▸ Document extract
====
# Moving to Egypt



## TheMustaphas (Jul 5, 2014)

My kids are at the age of 14,10,8, and 8. I really want them to become Hafiz in Quran. I want to move them to Egypt. At least for a year. Rent a small apartment and get a couple of teachers to teach them. Please If anyone has any information that could help this process, please share. I would like to start with the 14 yr old. My plan is to go before the start of school this year, and bring him back next year to start school. Thank you.


----------



## Milouk84 (Mar 17, 2012)

TheMustaphas said:


> My kids are at the age of 14,10,8, and 8. I really want them to become Hafiz in Quran. I want to move them to Egypt. At least for a year. Rent a small apartment and get a couple of teachers to teach them. Please If anyone has any information that could help this process, please share. I would like to start with the 14 yr old. My plan is to go before the start of school this year, and bring him back next year to start school. Thank you.


Hello there, I hope you don't think I'm rude, I know this is not the answer to your question but, are you sure you want to move to egypt, just to help your kids become good in Quran? Because trust me Egypt is the worst when it comes to ethics and education. If this is the only reason why you want to come here then move to New Jersey and you'll find tons of Arabic teachers and religious people who'll help. Even catching the language in a year is almost impossible, I know someone who stayed in egypt for 7 years and he can barely speak arabic. Almost waste of time, effort and money, and with the ages you have, waste of emotions too. Think this decision again.


----------



## TheMustaphas (Jul 5, 2014)

Thank you very much for this response. Not at all, I don't think you are rude. Please do you know anyone that can help me? Even in New Jersey. I just want a good teacher for Quran and Tajweed. My masjid has a program that they send their children in Cairo. It is ran by the Imam. The kids go for a year and they come back do impressive. It is $500 monthly. I can't afford it that's why I figured I'll take them and find my own teacher and stay for a year.
====
▸ Exercise instructions
Reproduce, word for word, the stretch of the forum thread about moving to Egypt from "Hello there, I" through "this decision again.".

▸ Information supplied
====
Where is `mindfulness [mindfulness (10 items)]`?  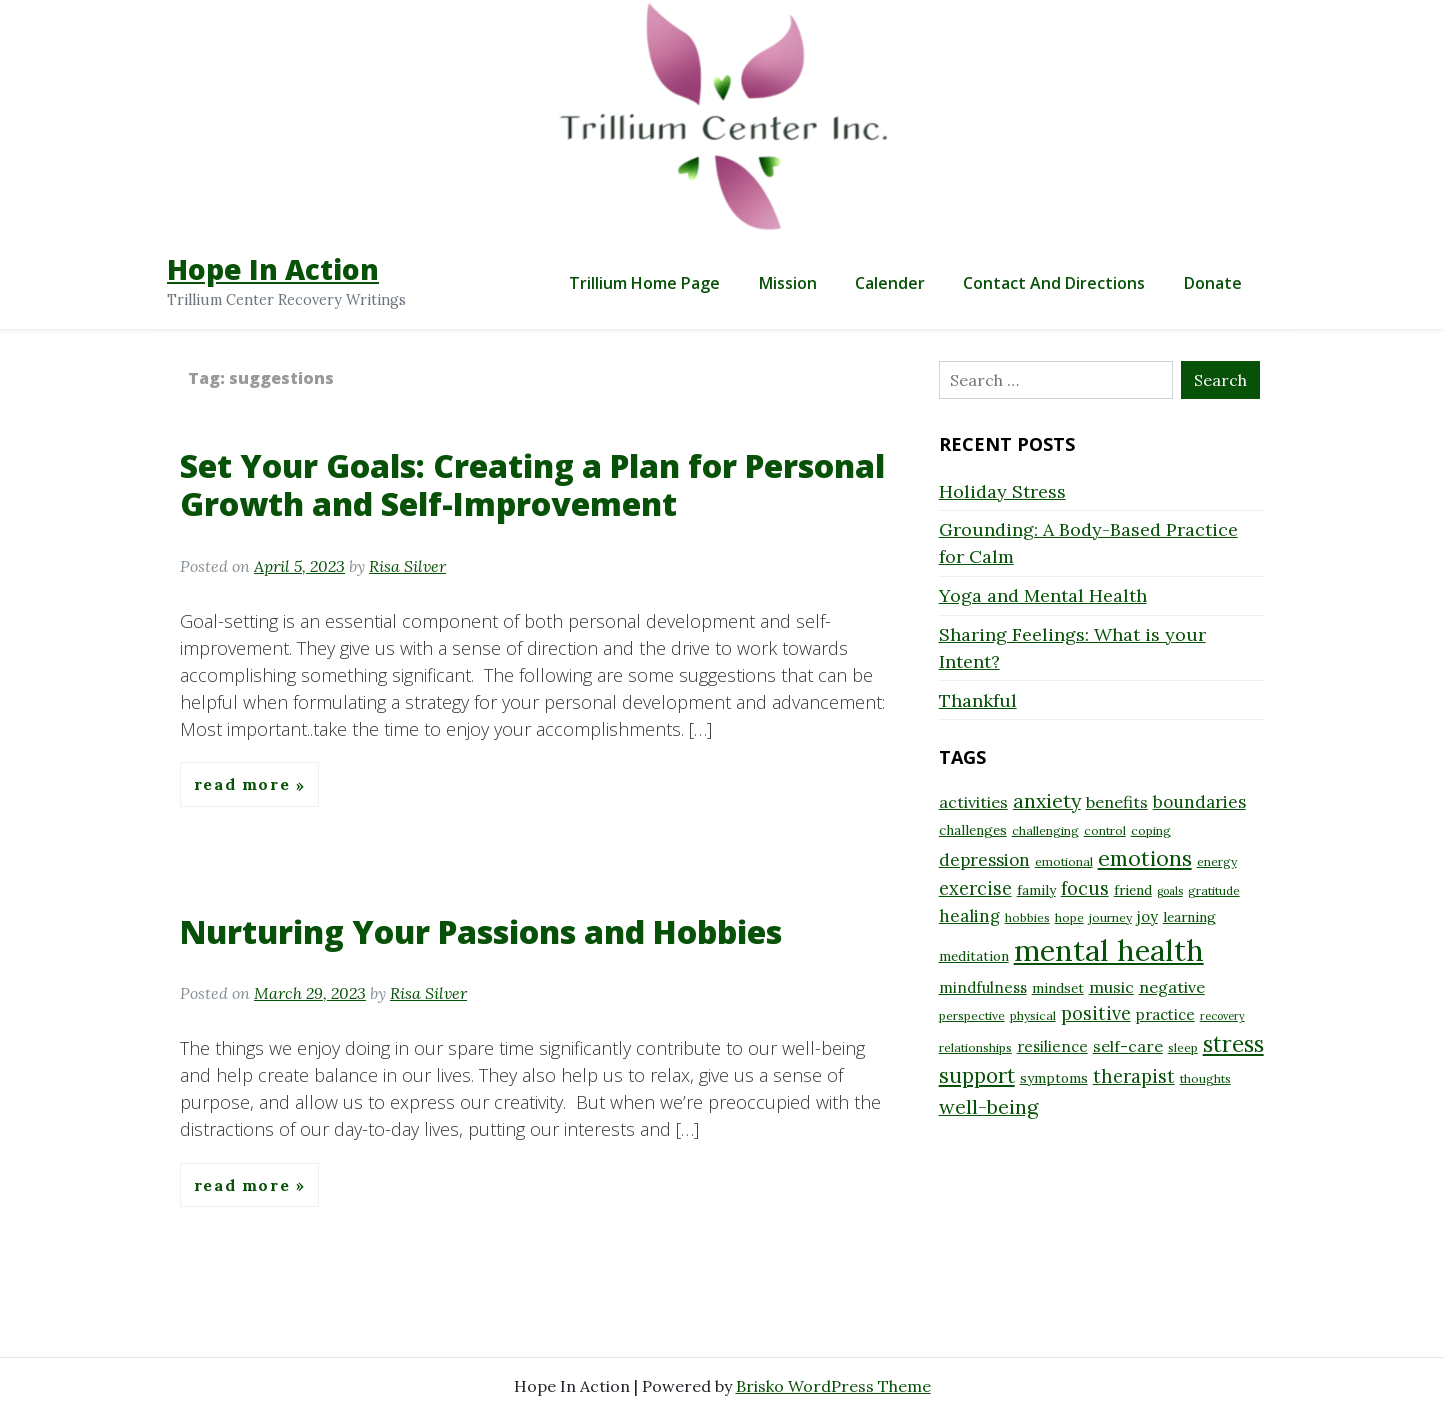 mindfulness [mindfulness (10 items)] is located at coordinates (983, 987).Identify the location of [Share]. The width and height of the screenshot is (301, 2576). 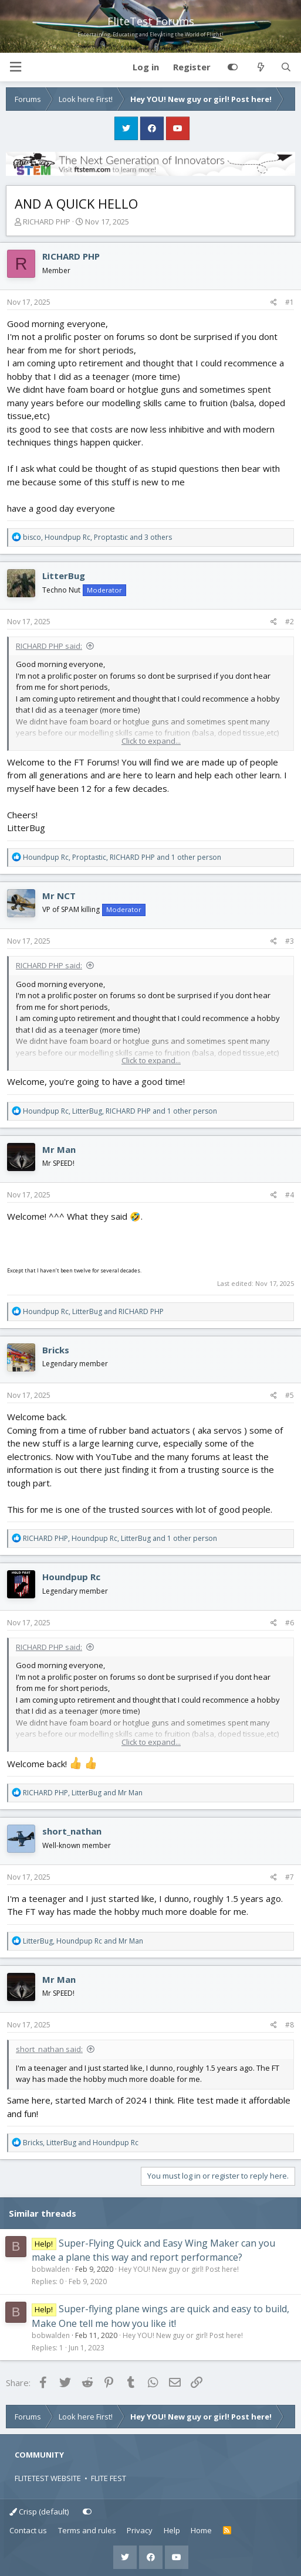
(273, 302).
====
▸ Completed task
Hello there, I hope you don't think I'm rude, I know this is not the answer to your question but, are you sure you want to move to egypt, just to help your kids become good in Quran? Because trust me Egypt is the worst when it comes to ethics and education. If this is the only reason why you want to come here then move to New Jersey and you'll find tons of Arabic teachers and religious people who'll help. Even catching the language in a year is almost impossible, I know someone who stayed in egypt for 7 years and he can barely speak arabic. Almost waste of time, effort and money, and with the ages you have, waste of emotions too. Think this decision again.